------ Dataset content ------
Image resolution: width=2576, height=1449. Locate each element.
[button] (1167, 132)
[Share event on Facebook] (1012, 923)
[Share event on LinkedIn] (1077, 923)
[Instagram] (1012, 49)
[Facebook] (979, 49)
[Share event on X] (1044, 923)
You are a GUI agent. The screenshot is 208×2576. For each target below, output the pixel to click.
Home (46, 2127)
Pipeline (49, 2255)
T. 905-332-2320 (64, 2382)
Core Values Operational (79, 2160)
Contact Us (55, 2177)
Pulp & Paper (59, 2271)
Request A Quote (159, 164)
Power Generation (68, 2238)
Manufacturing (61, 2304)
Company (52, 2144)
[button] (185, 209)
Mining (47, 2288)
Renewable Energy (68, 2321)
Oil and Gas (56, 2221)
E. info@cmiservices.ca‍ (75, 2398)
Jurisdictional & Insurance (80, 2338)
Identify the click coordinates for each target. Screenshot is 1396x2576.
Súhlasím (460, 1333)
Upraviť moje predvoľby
------
### What the exercise asks
A single figure is required: the number of lines in the entries that hold the string "each".

### Written reply
3